ASSIGNMENT. From the entries that follow, copy exactly the lines beginning at the line holding "Screen dimensions: 925x1143" and continuing through the line holding "Task: Toggle the".

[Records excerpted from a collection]
______

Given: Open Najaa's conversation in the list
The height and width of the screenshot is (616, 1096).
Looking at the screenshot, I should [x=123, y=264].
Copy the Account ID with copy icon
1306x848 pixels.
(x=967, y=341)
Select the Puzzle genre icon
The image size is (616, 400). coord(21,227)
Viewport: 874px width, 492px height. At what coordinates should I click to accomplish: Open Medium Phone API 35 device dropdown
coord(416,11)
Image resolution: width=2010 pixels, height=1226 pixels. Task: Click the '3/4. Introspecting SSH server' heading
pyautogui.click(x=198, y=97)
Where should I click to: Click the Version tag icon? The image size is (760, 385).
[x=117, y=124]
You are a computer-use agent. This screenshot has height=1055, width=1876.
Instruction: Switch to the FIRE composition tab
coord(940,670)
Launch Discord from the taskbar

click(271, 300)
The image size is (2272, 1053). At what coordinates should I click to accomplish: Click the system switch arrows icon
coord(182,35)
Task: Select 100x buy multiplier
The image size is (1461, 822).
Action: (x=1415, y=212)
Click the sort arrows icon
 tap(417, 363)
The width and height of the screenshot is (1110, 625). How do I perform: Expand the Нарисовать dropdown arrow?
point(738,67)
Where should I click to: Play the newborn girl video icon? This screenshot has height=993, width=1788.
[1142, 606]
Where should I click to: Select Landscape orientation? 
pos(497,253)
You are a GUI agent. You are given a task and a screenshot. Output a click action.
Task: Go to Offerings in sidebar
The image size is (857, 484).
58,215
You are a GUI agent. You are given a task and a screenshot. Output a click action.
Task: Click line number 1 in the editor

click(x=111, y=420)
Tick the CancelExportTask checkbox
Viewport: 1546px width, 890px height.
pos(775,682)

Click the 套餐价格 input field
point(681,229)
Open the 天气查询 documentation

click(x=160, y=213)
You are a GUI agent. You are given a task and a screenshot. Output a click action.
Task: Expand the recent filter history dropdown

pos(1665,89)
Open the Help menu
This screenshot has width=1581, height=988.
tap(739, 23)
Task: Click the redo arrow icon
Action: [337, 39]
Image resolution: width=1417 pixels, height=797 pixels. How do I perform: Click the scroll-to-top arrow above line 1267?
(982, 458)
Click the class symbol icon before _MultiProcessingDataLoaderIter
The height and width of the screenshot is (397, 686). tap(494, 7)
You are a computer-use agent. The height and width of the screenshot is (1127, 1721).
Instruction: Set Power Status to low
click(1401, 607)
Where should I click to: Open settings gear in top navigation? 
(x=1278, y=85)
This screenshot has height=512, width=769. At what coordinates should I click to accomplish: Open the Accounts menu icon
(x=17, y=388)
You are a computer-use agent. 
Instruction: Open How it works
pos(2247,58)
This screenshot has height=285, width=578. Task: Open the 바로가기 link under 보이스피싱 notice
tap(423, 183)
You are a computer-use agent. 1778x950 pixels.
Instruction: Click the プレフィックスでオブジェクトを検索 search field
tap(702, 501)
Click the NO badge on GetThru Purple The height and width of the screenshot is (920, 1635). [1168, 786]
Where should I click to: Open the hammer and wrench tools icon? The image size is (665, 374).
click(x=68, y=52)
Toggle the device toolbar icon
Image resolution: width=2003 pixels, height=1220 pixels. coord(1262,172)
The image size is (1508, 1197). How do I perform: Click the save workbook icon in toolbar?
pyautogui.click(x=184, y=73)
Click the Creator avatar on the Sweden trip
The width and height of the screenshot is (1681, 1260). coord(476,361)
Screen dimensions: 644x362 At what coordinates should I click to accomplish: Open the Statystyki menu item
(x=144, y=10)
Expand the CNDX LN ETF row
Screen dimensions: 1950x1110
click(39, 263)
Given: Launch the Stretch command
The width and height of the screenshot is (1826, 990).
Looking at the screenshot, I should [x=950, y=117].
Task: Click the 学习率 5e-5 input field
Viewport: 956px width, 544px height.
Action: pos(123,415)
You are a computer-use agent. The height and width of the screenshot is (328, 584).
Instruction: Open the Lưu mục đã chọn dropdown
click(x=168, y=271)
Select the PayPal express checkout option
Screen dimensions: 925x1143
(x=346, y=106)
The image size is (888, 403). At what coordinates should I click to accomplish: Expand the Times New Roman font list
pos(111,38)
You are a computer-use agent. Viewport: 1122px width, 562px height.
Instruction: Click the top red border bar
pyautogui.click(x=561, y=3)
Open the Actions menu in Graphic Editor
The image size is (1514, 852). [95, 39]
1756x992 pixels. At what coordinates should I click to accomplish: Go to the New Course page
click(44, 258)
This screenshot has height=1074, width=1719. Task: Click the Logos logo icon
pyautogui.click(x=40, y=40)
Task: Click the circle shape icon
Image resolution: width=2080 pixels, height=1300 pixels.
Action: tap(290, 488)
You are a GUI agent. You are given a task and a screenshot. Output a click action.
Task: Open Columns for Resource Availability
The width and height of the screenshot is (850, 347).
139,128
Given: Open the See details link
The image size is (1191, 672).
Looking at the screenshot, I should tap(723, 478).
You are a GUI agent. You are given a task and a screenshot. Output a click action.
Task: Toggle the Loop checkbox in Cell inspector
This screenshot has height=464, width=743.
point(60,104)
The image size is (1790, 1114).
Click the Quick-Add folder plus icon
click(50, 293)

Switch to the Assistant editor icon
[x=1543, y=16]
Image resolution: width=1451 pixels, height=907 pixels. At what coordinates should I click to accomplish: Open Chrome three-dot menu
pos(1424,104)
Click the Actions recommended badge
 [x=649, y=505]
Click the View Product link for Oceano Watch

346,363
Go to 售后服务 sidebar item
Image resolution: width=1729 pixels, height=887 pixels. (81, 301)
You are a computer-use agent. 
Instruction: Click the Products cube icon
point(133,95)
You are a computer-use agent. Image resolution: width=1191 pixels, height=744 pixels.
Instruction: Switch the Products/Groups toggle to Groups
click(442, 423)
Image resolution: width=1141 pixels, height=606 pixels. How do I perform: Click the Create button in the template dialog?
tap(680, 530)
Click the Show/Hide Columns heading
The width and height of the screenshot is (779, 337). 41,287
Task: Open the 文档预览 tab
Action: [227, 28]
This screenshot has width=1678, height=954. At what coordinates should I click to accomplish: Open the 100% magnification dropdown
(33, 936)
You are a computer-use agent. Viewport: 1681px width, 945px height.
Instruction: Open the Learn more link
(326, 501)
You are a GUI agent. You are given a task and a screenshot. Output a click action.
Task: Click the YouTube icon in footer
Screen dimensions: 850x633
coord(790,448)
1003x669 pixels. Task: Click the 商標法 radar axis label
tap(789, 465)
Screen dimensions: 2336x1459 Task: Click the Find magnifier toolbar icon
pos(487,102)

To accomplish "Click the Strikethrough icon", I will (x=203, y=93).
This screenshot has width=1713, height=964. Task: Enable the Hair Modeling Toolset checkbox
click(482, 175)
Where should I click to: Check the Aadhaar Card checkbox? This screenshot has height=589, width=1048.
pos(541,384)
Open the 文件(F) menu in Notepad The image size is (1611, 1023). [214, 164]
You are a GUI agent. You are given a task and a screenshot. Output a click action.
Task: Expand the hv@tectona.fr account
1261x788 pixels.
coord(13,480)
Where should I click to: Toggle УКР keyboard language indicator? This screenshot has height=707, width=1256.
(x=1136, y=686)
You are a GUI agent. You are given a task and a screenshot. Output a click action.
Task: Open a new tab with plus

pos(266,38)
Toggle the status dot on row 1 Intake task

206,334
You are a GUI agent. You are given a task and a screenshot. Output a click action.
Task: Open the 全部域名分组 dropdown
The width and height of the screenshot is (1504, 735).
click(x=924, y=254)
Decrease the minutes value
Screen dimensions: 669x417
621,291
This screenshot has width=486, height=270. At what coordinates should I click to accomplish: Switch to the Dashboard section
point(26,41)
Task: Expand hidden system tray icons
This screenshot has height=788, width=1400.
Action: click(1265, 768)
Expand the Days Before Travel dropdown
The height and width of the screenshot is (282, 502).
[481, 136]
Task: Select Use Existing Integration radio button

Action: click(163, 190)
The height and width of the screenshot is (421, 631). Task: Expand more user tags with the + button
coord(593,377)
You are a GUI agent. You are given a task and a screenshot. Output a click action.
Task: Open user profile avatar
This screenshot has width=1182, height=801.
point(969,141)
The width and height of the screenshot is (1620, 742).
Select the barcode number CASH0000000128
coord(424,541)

______

RESULT OF THIS TASK.
Screen dimensions: 925x1143
(x=346, y=106)
The image size is (888, 403). At what coordinates should I click to accomplish: Expand the Times New Roman font list
pos(111,38)
You are a computer-use agent. Viewport: 1122px width, 562px height.
Instruction: Click the top red border bar
pyautogui.click(x=561, y=3)
Open the Actions menu in Graphic Editor
The image size is (1514, 852). [95, 39]
1756x992 pixels. At what coordinates should I click to accomplish: Go to the New Course page
click(44, 258)
This screenshot has height=1074, width=1719. Task: Click the Logos logo icon
pyautogui.click(x=40, y=40)
Task: Click the circle shape icon
Image resolution: width=2080 pixels, height=1300 pixels.
Action: tap(290, 488)
You are a GUI agent. You are given a task and a screenshot. Output a click action.
Task: Open Columns for Resource Availability
The width and height of the screenshot is (850, 347).
139,128
Given: Open the See details link
The image size is (1191, 672).
Looking at the screenshot, I should tap(723, 478).
You are a GUI agent. You are given a task and a screenshot. Output a click action.
Task: Toggle the Loop checkbox in Cell inspector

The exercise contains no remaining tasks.